Four Years…. I don’t know why exactly but Darcy’s special days have impacted on me a lot more heavily this year.  Perhaps this is the first year I haven’t been trying to conceive or have just had a baby, so I have had more time on my hands (figuratively) to ponder what his life & death have meant to our lives, the molding of our existence from his presence.  As there will be no more children I have had to face the end of my childbearing years, my hopes unrequited and my dreams shattered, side-by-side with abounding joy and a feeling of pure blessedness.  I don’t quite know how to reconcile those two extremes but I am slowly learning that it’s all okay. Grief is a strange beast and it attacks people in different ways.

It was lovely, our very close friends & family remembered and sent messages of love – even from across the Globe as my darling friend Fiona emailed me.  I feel so lucky to have my fiercest & dearest friends by my side through my hard days, and my good. 

As we move all the time and time marches on, I find it really difficult to share Darcy’s story without feeling strange.  People seem to forget and expect you to do the same.  I don’t know, perhaps in the early days your need to share with everyone & anyone overcomes the looks on people’s faces and their strange reactions but now I feel as if it’s not something I can or want to share with everyone I know.  With new friends, there is a gulf of information about me that is not shared.  They know about Darcy and touch on it briefly but I am rarely asked questions and I rarely offer insight into how I am feeling.  But having said that, I am part of an online parenting site & I frequent the sewing boards as I find making beautiful things for my children & friends very fulfilling.  On Darcy’s Birthday I had two very special people send me messages.  And these are people I have never met – I have never even told them my story or elaborated on my grief, but they “get it”.

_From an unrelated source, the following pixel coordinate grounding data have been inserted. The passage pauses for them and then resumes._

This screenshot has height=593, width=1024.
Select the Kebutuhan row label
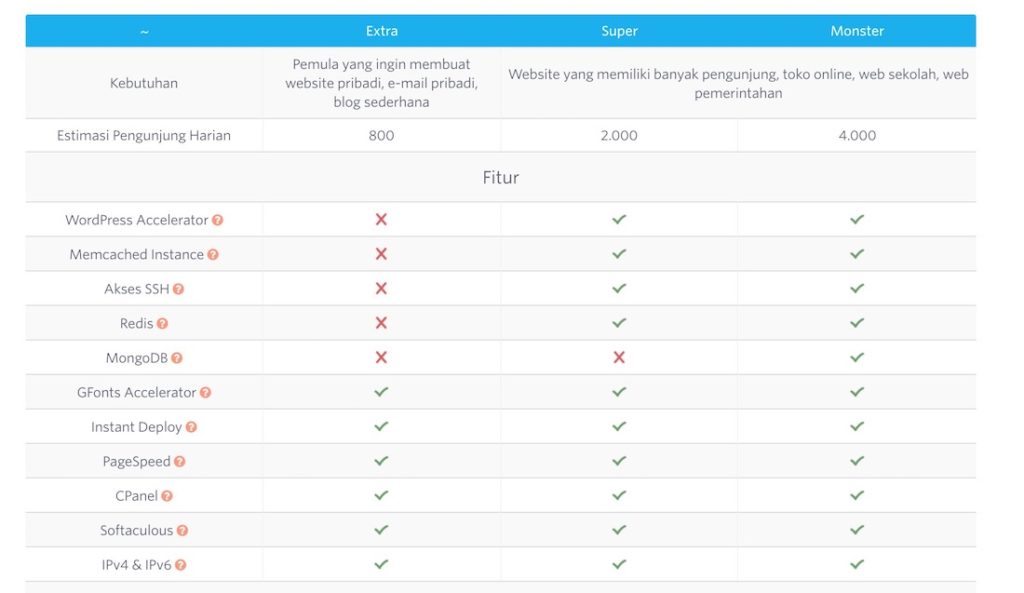(143, 83)
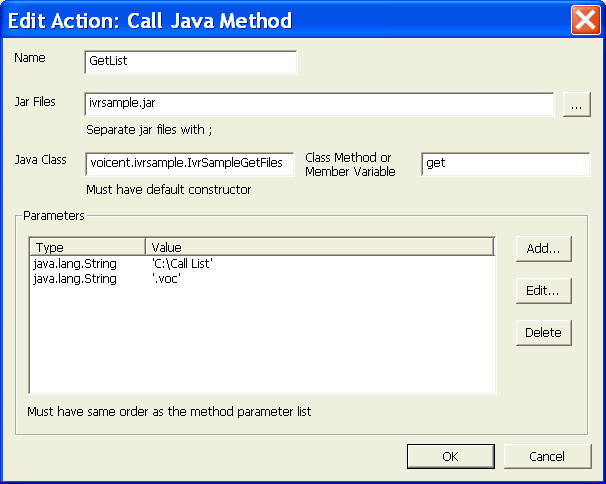
Task: Close the dialog with the red X
Action: click(x=584, y=19)
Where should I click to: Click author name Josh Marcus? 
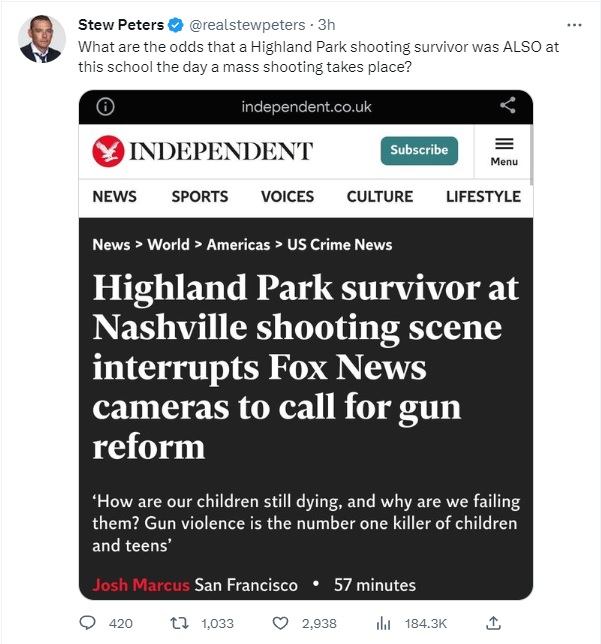[140, 585]
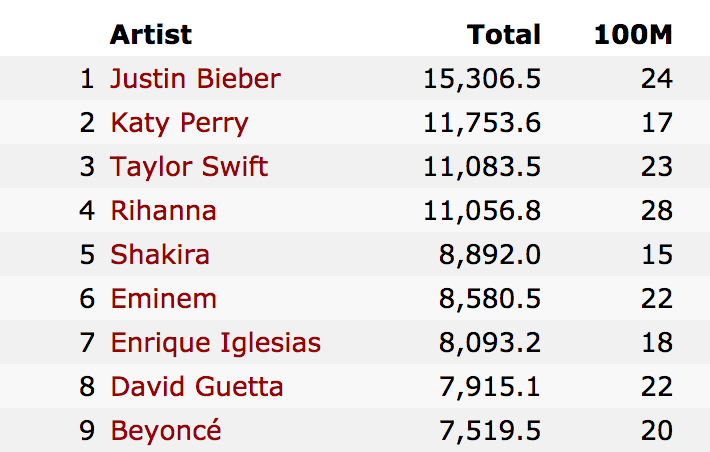The image size is (710, 452).
Task: Select Shakira's total value 8,892.0
Action: (491, 254)
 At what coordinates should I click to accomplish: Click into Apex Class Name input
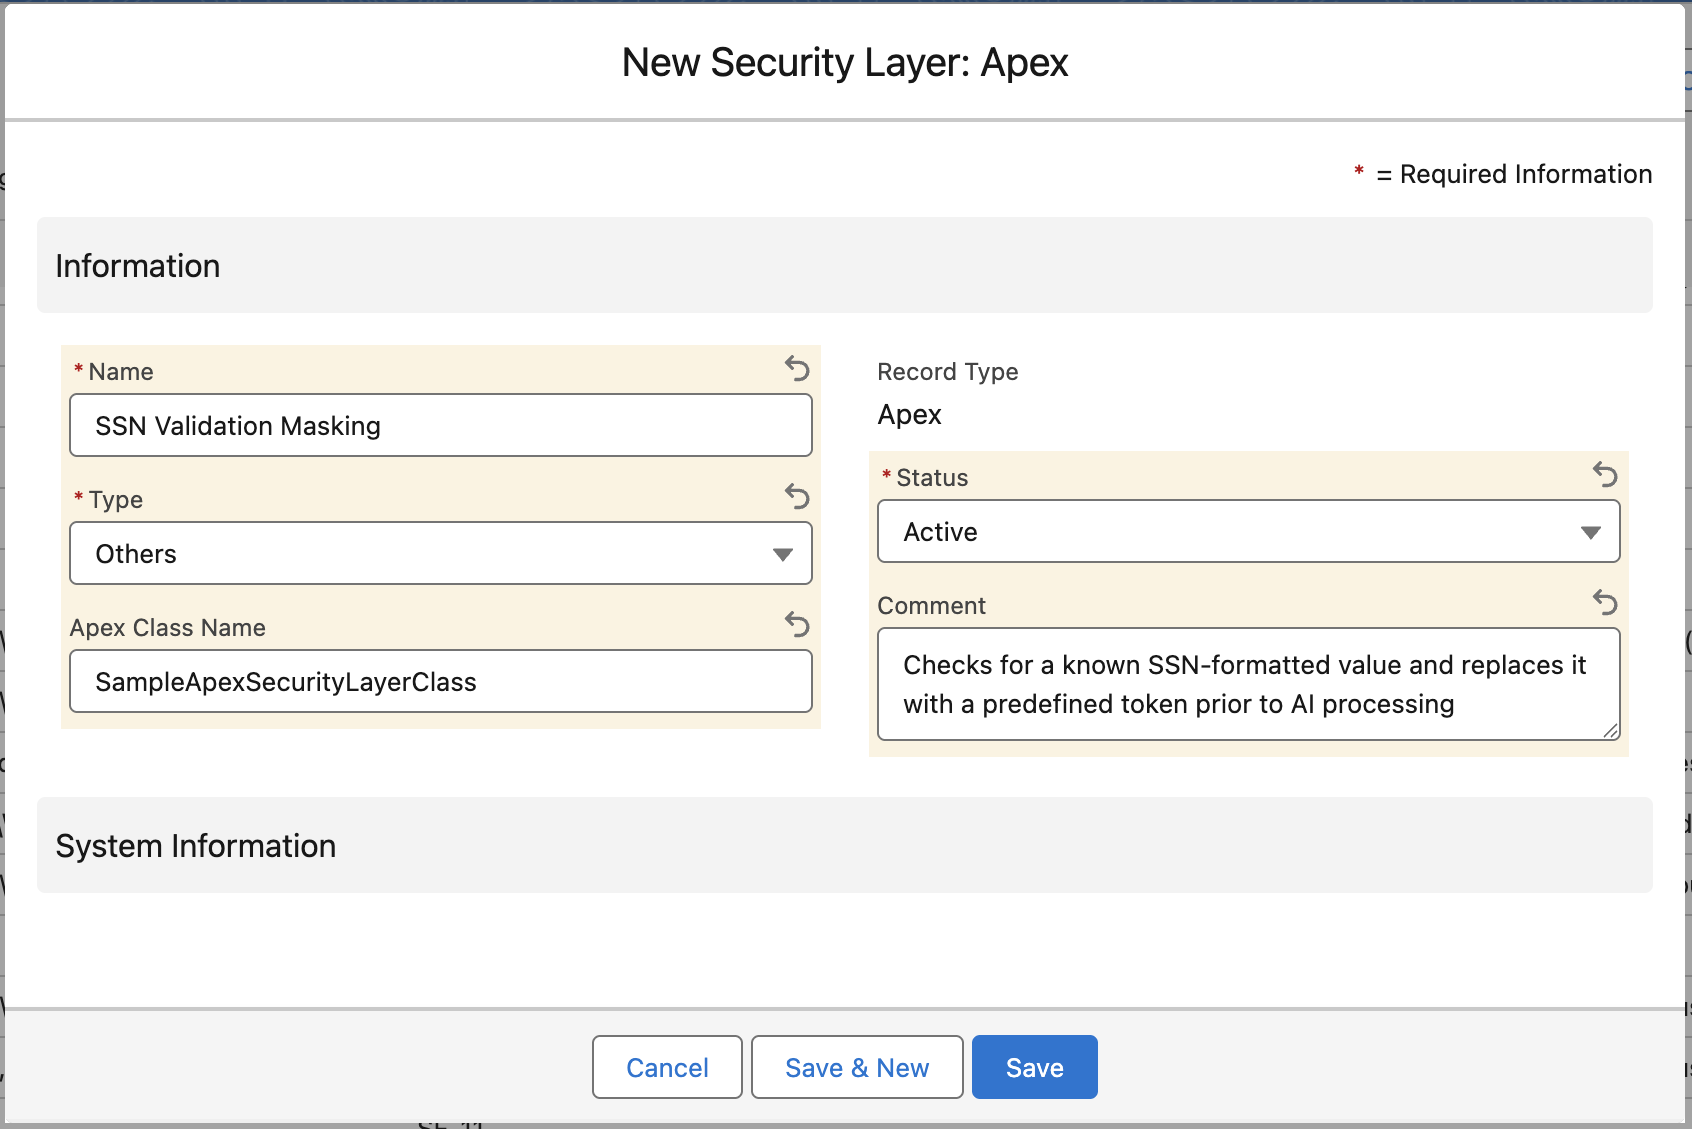(x=440, y=682)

Because Darcy is not here, living and breathing, he seems to have ceased to exist and I feel a lot of people expect me to leave him in the past.  I can’t do that. I love him as intensely as my other three children.  He is my son.  I don’t know why that is so hard for other people to understand, but it seems to be that way.  It’s not about taking the pain with me, or defining myself by his death, but simply, I have four children, three on Earth and one who soars.  I don’t expect sympathy or even empathy as I know it’s hard if you have never been there, I just wish it wasn’t so hard to have him acknowledged.

The pain is not so raw now, and the grief not so all-consuming, it just comes to knock me over at some expected times (special occasions, Birthdays, Christmas) and some very unexpected times. 

Being so blessed as to have had two sub-babies, I can say they are worth all the anxiety but they don’t take away from my grief.  They fill my arms and my heart but there is always a “Darcy hole” – pun totally intended…..  I watch Cameron play with his sister and wonder if he’ll ever ask me why he doesn’t have a brother to play with.  As I tuck them in at night I pray that I’ll never have to bury another child,  that I will get to be surrounded by them into my old age.  The “what-ifs” go around my head and I sometimes try to imagine what he would have looked like as a Four year old.  Four is such a milestone, it’s the true end of babyhood and the beginning of tenuous steps into the World.  I wonder if he would have had his big sister’s legendary temper or if he would have loved trucks like Cameron.  Ah, such a slippery slope…..

I always approach my Updates from a perspective of a newly diagnosed parent – what would I want to know, if the Worst was to happen, how would this impact my ever after?  I have no advice, only to say that I never regret going down this road, it’s really hard work but I always think of the prize I got through all this – 2 days of memories and the sight of his precious face.  That acts as food to my shattered heart and sustains me through the dark days.   I hope that our story offers hope and an honest account to other families.  I have met some lovely people through HOH and I hope to get more involved as time goes by to offer a hand of friendship & a shoulder to lean on for other families in a similar situation.

Thank you for taking the time to read our story, it’s such a great outlet.